| Questions on the material |
1. In the text on teaching remotely and setting boundaries, what three things does Xello do besides assigning work?
2. Pick up the text on teaching remotely and setting boundaries after its last line and keep it going.

It may also look like determining appropriate ways to connect with others online or being a respectful listener. Practicing these expectations is not just important for students now, but also helps build their executive functioning skills for future use.
In addition to identifying behavioral and social expectations, communicating clear cut academic ones will eliminate stress for you and students in the long run.
Assign work within programs students are familiar with so they don’t have problems accessing and operating at home. These assignments should also be clear cut so that students don’t have to search for different links and resources. Less steps equals less excuses.
Xello also generates student-centered data, time-stamps student logins, and runs reports based on student engagement.
This information can help guide conversations in the future, either with kids in classroom meetings, individually during one-on-one check ins. or with parents as scheduled communication.
Communicate That You Are There For Your Students, But Not On Call
Many educators are not only in charge of equipping parents with homeschooling help, but now also feel responsible to monitor students’ emotional well-being, access to technology, personal safety, and food security.
It’s a big weight to bear, especially when educators are also carrying their own feelings of sadness and grief. In such a compassionate profession, it’s hard not to constantly think about struggling families, kids potentially falling through the cracks, or colleagues that may need additional support.
Remember: We may not be able to control everything that’s going on right now, but we are able to control how we respond to it.
Creating boundaries is one of the best things you can do for your personal well being. Some ways to set these boundaries are:
- Set a time where you stop checking your work email (and make sure you aren’t getting alerts on your phone throughout the night!).
- Pick a chunk of time that is just for you. Sit in silence. Ride your bike. Read a book. Call a friend. Take a bubble bath. Make sure that you’re investing in your own social, emotional, and physical health.
- Determine a protocol for when you’re busy and your child needs you. What can they do instead? Who else can they ask? What can you say to quickly redirect them?

| Source information |
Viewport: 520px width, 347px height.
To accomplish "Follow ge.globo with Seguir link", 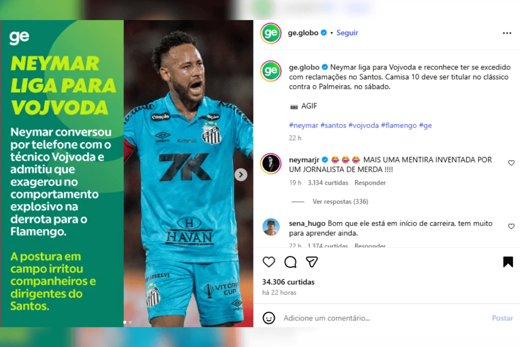I will point(347,33).
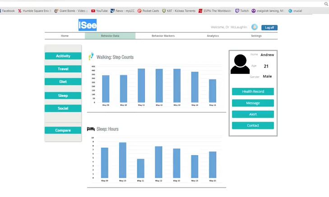
Task: Click the Compare button in sidebar
Action: pos(63,130)
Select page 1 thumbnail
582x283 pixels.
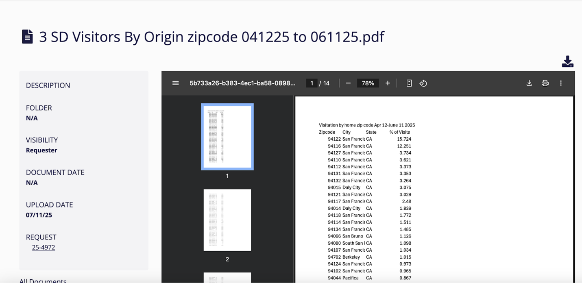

| Exercise answers |
1. It generates student-centered data, time-stamps student logins, and runs reports based on student engagement.

2.
- Consider the consequences if boundary lines are blurred. This may mean having some hard discussions with students or parents. It may look like following through with punishment for your own children. Even though this may cause initial stress for those involved, people crave boundaries, and adhering to them will create a culture of care and respect.
Take Breaks From COVID-19 Coverage
We all want to regain control, and the media has a way of tricking us into thinking we are preparing our minds and bodies for the nature of this pandemic.
Studies have shown that consuming news coverage for an extended period of time may actually increase our anxieties and raise cortisol levels.
By initiating our body’s “fight-or-flight” response, we are potentially setting ourselves up for digestive, sleep, and emotional-regulation issues. Try to seek content from reputable sources and only for thirty minutes at a time.
The hard part for you may not be watching the news, but just getting away from the topic in general. Educator friends on Facebook may be posting homeschool activities or memes reminding you of the pandemic.
Wellness accounts are supplying consumers with self-care strategies and at-home workouts, which serves as a constant reminder that our normal lives are on hold.
While these are good resources, also know that it is totally okay to unfollow or silence accounts that are causing more harm than good to your mentality.
By following the above tips, you’ll come out stronger & with your mental health intact. Stay strong! You’ve got this.